American Heritage School guard Skyla Osceola lines up a jump shot during practice Nov. 16, one day after she signed with Nova Southeastern University. (Kevin Johnson photo)

PLANTATION — Skyla Osceola arrived for basketball practice Nov. 16 sporting a smile under a dark blue ball cap whose three letters revealed where the American Heritage School standout will play her college ball: NSU.

Skyla, a hard-working 5-foot-9 senior who can play any position for the Patriots, signed with Nova Southeastern University the night before in front of her family at home on the Hollywood Reservation, only a few miles from the Fort Lauderdale campus.

“I always wanted to go to college since I was a little girl, but I never knew where I’d end up going,” Skyla said. “I just knew with my hard work and dedication that I was going to get there someday.”
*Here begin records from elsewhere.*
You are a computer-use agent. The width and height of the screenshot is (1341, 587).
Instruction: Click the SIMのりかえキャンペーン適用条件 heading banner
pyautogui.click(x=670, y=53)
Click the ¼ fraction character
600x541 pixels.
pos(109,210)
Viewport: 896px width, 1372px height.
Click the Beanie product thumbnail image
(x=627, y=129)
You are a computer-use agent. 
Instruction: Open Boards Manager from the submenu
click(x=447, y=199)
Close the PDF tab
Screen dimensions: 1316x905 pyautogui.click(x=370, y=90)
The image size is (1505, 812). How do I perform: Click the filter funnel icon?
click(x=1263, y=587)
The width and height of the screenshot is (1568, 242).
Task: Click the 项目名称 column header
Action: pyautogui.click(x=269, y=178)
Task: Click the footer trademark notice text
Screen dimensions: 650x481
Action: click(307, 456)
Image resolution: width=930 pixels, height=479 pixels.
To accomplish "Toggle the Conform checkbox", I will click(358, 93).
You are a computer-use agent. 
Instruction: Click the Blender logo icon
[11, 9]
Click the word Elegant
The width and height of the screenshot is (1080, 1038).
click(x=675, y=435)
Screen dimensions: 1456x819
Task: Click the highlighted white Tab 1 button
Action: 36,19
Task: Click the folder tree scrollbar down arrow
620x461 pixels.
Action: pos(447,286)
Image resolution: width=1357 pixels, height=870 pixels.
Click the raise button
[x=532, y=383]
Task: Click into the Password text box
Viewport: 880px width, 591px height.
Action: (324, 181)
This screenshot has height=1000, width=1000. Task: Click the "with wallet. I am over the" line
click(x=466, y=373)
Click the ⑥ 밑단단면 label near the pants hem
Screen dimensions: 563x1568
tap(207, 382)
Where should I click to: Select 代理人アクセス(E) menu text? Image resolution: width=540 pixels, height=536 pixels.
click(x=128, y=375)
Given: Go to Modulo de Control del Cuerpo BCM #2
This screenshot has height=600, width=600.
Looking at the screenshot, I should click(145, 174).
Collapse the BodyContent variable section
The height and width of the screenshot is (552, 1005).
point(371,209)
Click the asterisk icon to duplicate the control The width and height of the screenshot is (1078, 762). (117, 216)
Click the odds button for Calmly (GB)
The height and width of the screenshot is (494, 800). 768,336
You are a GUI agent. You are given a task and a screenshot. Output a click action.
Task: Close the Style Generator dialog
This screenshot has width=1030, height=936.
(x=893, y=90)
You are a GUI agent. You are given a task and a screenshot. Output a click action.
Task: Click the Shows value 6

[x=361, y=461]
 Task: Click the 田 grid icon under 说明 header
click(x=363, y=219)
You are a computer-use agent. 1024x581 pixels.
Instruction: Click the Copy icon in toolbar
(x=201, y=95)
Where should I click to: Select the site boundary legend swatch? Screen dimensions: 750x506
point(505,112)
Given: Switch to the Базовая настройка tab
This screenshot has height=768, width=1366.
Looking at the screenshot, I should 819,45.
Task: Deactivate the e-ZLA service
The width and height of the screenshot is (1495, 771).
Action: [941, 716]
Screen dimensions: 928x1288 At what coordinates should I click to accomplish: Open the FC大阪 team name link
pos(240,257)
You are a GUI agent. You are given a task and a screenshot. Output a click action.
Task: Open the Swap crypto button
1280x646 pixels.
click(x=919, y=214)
Before practice began, American Heritage coach Greg Farias gathered the team in a huddle and announced Skyla’s college decision. Hugs and applause followed before practice got underway.

Farias described Skyla as being very passionate about winning and is “one of the most versatile players I’ve ever coached.”

“She’s the best shooter on the team, and people don’t realize how big she is, but she can guard the best player on the [other] team, too, small guard or big girl. She can play 1 through 5,” said Farias, who is familiar with NSU basketball having played for the men’s team in the 1990s.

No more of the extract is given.